Here is an example of a dense matrix-matrix product implementation:
vex::vector<double> A(ctx, n1 * n2);
vex::vector<double> B(ctx, n2 * n3);
vex::vector<double> C(ctx, n1 * n3);
// C = A * B
C = vex::reduce<vex::SUM>(
vex::extents[n1][n2][n3],
vex::reshape(A, vex::extents[n1][n2][n3], vex::extents[0][1])
*
vex::reshape(B, vex::extents[n1][n2][n3], vex::extents[1][2]),
1
);
This of course is equivalent to a naive algorithm; no tiling or shared memory tricks are involved.
BTW Denis, clMagma is an OpenCL implementation of LAPACK/BLAS, If we do take EIgen, then we can port clMagma into that (along with ViennaCL) and hence into VexCL. I don't think it would be prudent to come up with another dense matrix interface and reinventing the wheel?
I still don't understand what do you mean by If we do take Eigen
. VexCL is not built on top of Eigen, and VexCL can not interface with Eigen (except for copying data back and forth through raw pointers).
Another step to better dense matrix support is 3e452b7. It implements a tensordot() operation, borrowed from python's numpy.tensordot.
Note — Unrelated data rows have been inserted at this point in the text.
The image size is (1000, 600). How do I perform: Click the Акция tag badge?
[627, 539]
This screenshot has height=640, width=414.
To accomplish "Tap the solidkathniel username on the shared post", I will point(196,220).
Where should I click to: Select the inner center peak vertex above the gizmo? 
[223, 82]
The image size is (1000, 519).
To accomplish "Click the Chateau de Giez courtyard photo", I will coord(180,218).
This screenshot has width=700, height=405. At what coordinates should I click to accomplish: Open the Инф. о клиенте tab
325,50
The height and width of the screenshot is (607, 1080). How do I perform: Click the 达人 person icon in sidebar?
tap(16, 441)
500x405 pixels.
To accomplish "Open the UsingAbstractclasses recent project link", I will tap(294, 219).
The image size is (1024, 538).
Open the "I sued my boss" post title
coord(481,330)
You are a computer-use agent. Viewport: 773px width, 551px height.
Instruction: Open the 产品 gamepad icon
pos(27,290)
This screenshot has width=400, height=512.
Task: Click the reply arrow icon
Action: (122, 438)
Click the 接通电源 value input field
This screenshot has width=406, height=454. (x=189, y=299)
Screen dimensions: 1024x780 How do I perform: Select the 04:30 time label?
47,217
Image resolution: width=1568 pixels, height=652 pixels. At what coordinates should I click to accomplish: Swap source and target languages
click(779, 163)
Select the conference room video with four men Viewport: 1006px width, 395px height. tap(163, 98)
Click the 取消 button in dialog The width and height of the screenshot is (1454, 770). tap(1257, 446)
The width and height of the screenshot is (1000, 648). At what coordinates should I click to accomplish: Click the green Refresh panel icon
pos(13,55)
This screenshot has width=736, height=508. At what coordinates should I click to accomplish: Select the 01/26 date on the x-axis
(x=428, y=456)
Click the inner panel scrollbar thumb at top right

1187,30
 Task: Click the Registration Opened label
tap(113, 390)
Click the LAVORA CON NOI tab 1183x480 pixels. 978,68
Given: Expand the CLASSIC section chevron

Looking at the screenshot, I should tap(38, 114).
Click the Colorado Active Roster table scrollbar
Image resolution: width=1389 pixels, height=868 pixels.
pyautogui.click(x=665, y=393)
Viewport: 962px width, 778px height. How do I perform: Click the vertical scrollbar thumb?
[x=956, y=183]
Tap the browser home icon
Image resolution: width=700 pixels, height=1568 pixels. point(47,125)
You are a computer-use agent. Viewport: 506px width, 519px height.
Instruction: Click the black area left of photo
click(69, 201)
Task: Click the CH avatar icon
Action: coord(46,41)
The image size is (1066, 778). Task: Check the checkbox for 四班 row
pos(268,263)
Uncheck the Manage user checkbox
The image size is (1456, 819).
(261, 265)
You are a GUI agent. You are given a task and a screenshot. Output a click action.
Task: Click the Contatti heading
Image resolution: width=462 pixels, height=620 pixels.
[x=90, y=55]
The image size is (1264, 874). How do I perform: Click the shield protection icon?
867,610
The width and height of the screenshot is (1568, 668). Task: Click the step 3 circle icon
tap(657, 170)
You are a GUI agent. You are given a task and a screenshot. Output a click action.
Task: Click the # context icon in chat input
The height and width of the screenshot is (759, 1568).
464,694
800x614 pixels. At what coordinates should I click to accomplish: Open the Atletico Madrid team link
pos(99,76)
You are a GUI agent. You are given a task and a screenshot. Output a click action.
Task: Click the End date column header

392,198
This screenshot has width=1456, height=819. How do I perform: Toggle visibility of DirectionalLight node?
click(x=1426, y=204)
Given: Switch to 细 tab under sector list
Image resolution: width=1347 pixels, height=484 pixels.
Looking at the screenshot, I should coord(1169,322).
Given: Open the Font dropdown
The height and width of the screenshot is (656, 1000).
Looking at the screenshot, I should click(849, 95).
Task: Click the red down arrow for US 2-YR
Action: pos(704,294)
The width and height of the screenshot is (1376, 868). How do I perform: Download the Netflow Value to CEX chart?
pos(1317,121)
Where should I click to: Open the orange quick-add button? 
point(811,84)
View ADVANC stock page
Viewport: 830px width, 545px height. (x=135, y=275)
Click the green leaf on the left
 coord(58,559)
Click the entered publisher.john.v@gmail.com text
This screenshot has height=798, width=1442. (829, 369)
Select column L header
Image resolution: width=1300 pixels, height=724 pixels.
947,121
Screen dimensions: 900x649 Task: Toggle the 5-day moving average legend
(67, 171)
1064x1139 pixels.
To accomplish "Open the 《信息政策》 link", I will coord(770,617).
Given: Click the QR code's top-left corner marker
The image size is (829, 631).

The dense matrix-matrix product implemented above with reshape/reduce combination becomes
vex::slicer<2> Adim(vex::extents[n1][n2]);
vex::slicer<2> Bdim(vex::extents[n2][n3]);
C = vex::tensordot(Adim[_](A), Bdim[_](B), vex::axes_pairs(1, 0));
which is about 30 times faster on my K40c (performance test is given here).
By the way, for your reference, there has been lately a lot of development in Eigen for multi-dimensional tensors: https://bitbucket.org/eigen/eigen/src/373864b2f85df38592d4d0a5be1d4ef3064d5554/unsupported/Eigen/CXX11/src/Tensor/?at=default
Providing dense matrix support for VexCL would probably be of use for many people, but currently it is unclear what is the best approach to do this.
Options are:
vex::matrix<>
and makevex::vector<>
a special case of a dense matrix with first dimension equal to one. This would not work very well, because some operations (likeoperator*()
) have different default meaning from what currently is used.vex::matrix<>
completely unrelated type with its own grammar (set of operators). This should be similar to distinction that Eigen does between matrices and arrays. This looks more promising and should not break current functionality.